Domestic financial markets appear decoupled from the global situation. Money market rates eased in June with the infusion of liquidity by the RBI. G-sec yields have softened after the government and the RBI took measures to attract foreign capital. Corporate bond yields have moderated across tenors and rating spectrums, tracking government bond yields, while spreads have edged up.
Bank credit is sustaining double-digit growth across major sectors, especially industry. Equity markets recorded declines in early June amidst uncertainty surrounding the US-Iran peace agreement, elevated crude oil prices, and the forecast of a below-normal monsoon. Markets recovered in mid-June on optimism around the US-Iran peace talks and moderation in crude oil prices.

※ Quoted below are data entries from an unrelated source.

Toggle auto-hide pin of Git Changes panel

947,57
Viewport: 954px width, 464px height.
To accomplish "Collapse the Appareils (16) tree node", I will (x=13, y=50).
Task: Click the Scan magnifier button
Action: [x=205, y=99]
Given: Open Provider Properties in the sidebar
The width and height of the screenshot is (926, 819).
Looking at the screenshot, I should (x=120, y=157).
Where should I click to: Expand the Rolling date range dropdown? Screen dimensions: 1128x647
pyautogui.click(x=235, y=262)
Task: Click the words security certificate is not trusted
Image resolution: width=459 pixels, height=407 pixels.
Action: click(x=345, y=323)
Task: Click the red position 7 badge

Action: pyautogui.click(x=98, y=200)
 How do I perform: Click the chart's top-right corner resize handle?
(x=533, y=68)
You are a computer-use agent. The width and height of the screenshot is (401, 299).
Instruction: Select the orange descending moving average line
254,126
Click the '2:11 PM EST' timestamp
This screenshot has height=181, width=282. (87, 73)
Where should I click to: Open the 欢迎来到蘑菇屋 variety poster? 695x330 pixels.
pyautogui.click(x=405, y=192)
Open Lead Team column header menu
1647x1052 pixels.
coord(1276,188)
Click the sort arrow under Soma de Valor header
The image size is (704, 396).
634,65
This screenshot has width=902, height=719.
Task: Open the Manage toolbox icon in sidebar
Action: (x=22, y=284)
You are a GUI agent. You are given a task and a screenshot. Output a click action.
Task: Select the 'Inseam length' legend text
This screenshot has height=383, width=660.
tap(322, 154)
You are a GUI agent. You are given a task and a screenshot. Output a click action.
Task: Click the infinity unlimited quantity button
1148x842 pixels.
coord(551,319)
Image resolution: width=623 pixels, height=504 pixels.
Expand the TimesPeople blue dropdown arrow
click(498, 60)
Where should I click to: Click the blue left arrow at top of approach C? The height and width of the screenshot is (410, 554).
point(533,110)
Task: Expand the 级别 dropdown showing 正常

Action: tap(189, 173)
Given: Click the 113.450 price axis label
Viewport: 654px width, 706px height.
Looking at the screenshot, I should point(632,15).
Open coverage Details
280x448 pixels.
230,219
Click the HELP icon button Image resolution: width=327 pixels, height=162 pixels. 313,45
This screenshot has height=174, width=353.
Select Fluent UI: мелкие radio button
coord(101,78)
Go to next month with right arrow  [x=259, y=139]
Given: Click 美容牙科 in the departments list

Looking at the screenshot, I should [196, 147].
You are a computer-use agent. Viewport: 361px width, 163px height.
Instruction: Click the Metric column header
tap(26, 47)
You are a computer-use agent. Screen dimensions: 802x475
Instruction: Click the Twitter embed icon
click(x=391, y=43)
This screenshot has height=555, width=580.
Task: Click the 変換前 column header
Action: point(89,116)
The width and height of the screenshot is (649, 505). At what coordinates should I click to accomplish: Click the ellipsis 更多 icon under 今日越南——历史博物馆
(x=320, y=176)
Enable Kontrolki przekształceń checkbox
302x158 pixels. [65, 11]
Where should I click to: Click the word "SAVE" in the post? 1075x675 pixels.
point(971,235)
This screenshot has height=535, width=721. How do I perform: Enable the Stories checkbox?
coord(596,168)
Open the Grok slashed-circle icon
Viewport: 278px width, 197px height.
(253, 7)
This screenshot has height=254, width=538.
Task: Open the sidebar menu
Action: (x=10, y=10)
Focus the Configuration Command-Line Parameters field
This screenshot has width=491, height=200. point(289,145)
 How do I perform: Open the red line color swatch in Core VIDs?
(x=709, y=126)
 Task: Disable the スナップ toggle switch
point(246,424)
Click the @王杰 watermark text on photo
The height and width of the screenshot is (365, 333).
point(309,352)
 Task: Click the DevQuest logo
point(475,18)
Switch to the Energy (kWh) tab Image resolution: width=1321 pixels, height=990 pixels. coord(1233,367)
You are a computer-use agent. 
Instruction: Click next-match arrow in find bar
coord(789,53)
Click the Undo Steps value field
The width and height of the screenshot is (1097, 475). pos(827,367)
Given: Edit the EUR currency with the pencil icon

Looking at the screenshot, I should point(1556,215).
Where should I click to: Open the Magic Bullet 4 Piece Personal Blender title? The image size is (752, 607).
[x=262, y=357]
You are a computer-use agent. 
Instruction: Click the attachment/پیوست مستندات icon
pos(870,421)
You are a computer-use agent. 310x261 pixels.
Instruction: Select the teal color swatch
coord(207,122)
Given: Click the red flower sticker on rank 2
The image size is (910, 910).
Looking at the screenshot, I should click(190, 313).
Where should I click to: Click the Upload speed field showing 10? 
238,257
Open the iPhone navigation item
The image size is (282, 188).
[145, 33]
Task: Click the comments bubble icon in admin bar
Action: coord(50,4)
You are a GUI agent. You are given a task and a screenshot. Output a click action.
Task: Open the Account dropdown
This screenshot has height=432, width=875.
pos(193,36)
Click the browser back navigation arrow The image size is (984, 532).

As the month concluded, benchmarks faced selling pressure due to monthly F&O expiry and renewed US-Iran tensions. In July, high volatility has returned, with markets swinging between record highs and steep corrections, driven by the West Asia situation, the flux in global crude prices and upcoming corporate earnings.
Against this backdrop, two questions come to mind.
First, over the last three years, Indian equities have underperformed vis-à-vis emerging markets, bucking the longer-term trend, largely due to Korea and Taiwan, which are driving the AI boom. As a consequence, India’s forward earnings growth performance has been completely overshadowed by these two countries. But what if AI is a bubble, like the dotcom episode? We saw a play of such a situation on June 23 when a tech stock sell-off spread across Asia. Korea’s Kospi fell almost 10%, triggering a 20-minute trading halt once circuit breakers hit. Japan’s Nikkei, Taiwan’s index and China’s Shanghai Composite and even the Nasdaq declined, but India was relatively insulated. The Sensex fell 1% but recovered to close the week a little above where it started.
Does India offer resilience, with its measured exposure to AI in new investments but a wider diffusion, reportedly in the third position in the world in terms of AI competitiveness? India’s case would rest not merely on being relatively insulated from a likely AI correction, but on its capacity to capture productivity gains as AI diffuses across banking, services, healthcare, industry, and the wider economy.
India’s attractiveness is also supported by historically less volatile earnings growth and, more recently, a more favourable positioning on corrected valuations.
Second, the exchange rate of the rupee and Indian equity prices tend to co-move closely both during periods of stress and in times of peace. In times of stress, both feed on each other, but up to a point, when valuations correct enough to start a virtuous cycle again. In past episodes – 2008 (GFC); 2013 (taper tantrum); 2018 (ILFS); 2020 (pandemic) – it has been policy intervention that has been the circuit breaker.
Today, both these factors are at work. One, India's valuation premium has fallen close to the long-term trend. It has also corrected relative to emerging markets. The rupee has depreciated in real terms. Two, the policy response to support the rupee has kicked in. Are these forces conspiring to bless a resurgence of investor interest in Indian equities, with the exchange rate correction reinforcing it?
The answer will ultimately lie not in one month’s aggregate flows, but in their enduring and gaining sectoral breadth, accompanying earnings revisions and the returns foreign investors realise after allowing for the exchange rate.
In numerology, the number 7 is associated with divine completion, reflection, and restoration, making July a designated period to pause and realign.